L’évolution faunistique observée pourrait correspondre à trois phénomènes écologiques synchrones :

  1. Certaines espèces comme Barnea candida, victimes de l’envasement de 1982-1983, n’ont pas réussi à recoloniser le platier du Bois de Cise. Il est possible que la prochaine méta-population voisine se soit située trop loin.
  2. Le couvert algal a diminué de façon drastique ne permettant plus aux espèces animales qui les occupent de survivre en quantité suffisante pour être échantillonnées par la méthode choisie.

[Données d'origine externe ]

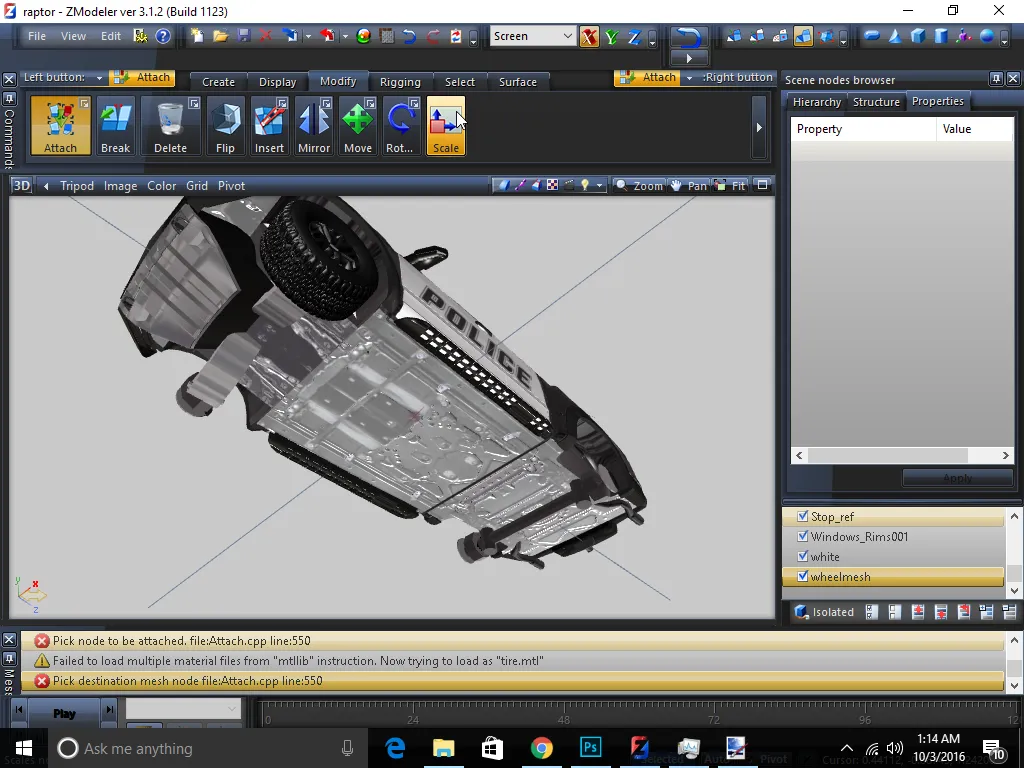Click the Mirror tool icon

click(313, 127)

Il s’agirait de cnidaires, de petits crustacés et de pycnogonides plutôt fragiles.
  3. Un ensablement (probablement des sablons comme en baie de Somme) se produit sur au moins les 2/3 du platier, vers le bas, mais surtout dans les niveaux moyens. Cela pourrait expliquer la disparition de certains polychètes peuplant des milieux propres et, a contrario, l’occupation des grandes étendues de sédiment par des espèces des sédiments meubles, particulièrement envasés comme ceux recherchés par H. filiformis. La même remarque peut s’appliquer aux crustacés, sachant que les deux petits crabes occupent des fonds de cuvette quelque peu envasés. Le relai entre les deux espèces de tuniciers est aussi révélateur du recouvrement sédimentaire sur les deux tiers inférieurs du platier.

 

Bois de cise prelevements 6065 Le sable recouvre de grandes étendues du platier sur la radiale B

Bois de cise prelevements 6064 Le platier est raboté sur la radiale C

On peut expliquer cette évolution en remarquant que l’hydrodynamisme local s’est renforcé, les courants de marée ayant probablement gagné en compétence, conséquence probable de l’accélération de l’élévation du niveau de la mer en liaison avec le réchauffement planétaire.

Les indices en sont :

  1. Le déclin du couvert algal et la diminution spectaculaire des bancs de moules Mytilus edulis.
  2. Les sédiments poussés par la marée, comme en baie de Somme.
  3. La taille impressionnante des galets du haut d’estran, le mouvement intense de ceux-ci ayant probablement joué un rôle dans la force physique du phénomène d’érosion du platier.
  4. Le recul accéléré de la falaise et la mise en suspension de poussière de craie.

A ces facteurs physiques, il faut ajouter le piétinement par les touristes dont la fréquentation augmente d’année en année. La pêche à pied, qui se pratique toujours, semble, par contre, passée de mode. Il est regrettable que les radiales ait été positionnées dans l’axe même de l’escalier d’accès depuis le parking.